Text section:
....

Showers and thunderstorms have blossomed over much of the region overnight and are likely to continue into the morning before diminishing later Friday afternoon. The catalyst is a strong warm front which is driving a healthy dose of warm air advection. Additionally, abnormally high water vapor levels combined with a 50kt low level jet is (and will continue) to drive pockets of heavy rain. Some parts of the area, especially north of the Quad Cities could end up with totals of 1 to perhaps 2 inches. The heavy rain threat in this area is a possibility until the set-up wanes later Friday. The Weather Prediction Center has a marginal risk in effect for excessive rains that covers most of my area which seems too far south.

WPC's QPF models indicate potential rain totals in this range. The majority of my area gets a good soaking with the higher amounts northwest of I-80. Radar trends have me thinking this is too far south.

Especially considering the latest HRRR really shoves the heavy rain band north, so much so that most of it is north of HWY 30 with very little south of I-80.

The official NWS forecast may end up a bit too far southeast and too heavy with the placement of the heavier totals if the latest models verify. They seem to be a good 50-60 miles further NW than the graphic indicates. Hard to say with storms just beginning to develop.

SPC also has a marginal risk of a strong storm at least through the morning hours Friday. The primary threat would be from hail, especially closer to the warm front. In general, any elevated hailers would likely produce smaller stones than those required to meet severe limits. Currently the threat appears low.

....

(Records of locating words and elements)
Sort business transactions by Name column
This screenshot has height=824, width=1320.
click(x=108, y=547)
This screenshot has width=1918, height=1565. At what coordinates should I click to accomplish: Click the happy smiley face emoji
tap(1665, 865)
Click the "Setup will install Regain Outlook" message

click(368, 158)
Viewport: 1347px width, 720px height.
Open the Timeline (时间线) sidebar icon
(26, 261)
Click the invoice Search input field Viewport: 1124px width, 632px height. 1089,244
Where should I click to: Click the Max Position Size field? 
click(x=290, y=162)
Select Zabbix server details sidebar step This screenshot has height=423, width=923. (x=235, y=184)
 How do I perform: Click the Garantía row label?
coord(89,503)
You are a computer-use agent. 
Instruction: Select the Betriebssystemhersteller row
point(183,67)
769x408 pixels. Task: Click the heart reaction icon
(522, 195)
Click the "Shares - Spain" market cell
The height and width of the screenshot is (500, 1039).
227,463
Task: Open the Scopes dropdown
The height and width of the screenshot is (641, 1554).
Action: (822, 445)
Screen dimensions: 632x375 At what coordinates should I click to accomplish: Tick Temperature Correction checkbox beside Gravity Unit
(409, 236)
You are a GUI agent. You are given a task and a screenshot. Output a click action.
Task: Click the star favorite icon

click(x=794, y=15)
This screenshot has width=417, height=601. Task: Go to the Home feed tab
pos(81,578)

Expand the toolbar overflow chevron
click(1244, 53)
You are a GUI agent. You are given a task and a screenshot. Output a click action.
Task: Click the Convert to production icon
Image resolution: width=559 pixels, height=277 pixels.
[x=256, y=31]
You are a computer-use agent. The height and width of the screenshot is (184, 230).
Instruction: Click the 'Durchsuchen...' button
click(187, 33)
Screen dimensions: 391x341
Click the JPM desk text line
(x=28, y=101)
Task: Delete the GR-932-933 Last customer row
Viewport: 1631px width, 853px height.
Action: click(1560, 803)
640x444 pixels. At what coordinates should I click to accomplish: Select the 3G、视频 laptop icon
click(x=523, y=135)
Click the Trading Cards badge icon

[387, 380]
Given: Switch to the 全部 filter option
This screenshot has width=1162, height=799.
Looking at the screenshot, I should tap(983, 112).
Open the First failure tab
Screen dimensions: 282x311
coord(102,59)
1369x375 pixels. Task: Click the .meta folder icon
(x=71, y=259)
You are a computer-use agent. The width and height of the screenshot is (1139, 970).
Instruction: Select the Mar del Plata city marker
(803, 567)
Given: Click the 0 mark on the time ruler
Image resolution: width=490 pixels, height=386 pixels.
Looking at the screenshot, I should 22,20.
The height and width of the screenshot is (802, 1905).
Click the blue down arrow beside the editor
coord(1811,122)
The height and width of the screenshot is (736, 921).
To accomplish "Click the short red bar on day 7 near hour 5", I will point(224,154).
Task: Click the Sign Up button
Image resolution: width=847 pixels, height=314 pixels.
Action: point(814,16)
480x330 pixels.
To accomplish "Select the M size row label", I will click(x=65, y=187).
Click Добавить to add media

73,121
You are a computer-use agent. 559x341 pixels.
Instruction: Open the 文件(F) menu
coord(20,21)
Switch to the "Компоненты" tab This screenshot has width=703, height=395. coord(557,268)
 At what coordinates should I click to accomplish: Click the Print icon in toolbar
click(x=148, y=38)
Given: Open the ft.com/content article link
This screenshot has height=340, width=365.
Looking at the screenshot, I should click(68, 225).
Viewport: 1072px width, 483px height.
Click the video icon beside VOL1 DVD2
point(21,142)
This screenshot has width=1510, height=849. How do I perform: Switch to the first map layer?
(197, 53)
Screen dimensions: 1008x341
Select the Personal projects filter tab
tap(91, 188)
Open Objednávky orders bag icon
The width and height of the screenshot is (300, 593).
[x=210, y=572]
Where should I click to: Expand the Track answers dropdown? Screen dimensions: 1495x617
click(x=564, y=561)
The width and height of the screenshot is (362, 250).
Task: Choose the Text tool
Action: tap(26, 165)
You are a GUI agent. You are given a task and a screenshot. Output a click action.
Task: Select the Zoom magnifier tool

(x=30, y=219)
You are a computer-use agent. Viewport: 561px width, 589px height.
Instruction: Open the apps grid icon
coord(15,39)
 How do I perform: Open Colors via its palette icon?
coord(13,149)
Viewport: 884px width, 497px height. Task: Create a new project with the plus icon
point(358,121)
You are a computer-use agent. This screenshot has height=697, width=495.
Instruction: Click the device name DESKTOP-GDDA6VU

....

Set tasks:
1 > According to the forecast discussion, what is the primary threat from a strong storm on Friday morning?
2 > Rewrite the paragraph of the forecast discussion that begins "Showers and thunderstorms have blossomed" as a short bulleted list that keeps its main facts.
3 > In the forecast discussion, why does the writer think the heavy rain area on the WPC forecast is too far south?
These entries come from a separate source.

Results in order:
1 > Hail, especially closer to the warm front.

2 >
- Showers and thunderstorms developed overnight over much of the region and should continue into the morning, diminishing later Friday afternoon.
- A strong warm front is the cause, driving substantial warm air advection.
- Abnormally high water vapor levels and a 50kt low-level jet are driving pockets of heavy rain.
- Areas north of the Quad Cities could get 1 to perhaps 2 inches, with the heavy rain threat lasting until later Friday.
- The Weather Prediction Center's marginal risk for excessive rain covers most of the area, which seems too far south.

3 > Radar trends point the writer that way. The latest HRRR also pushes the heavy rain band well north, with most of it north of HWY 30 and very little south of I-80.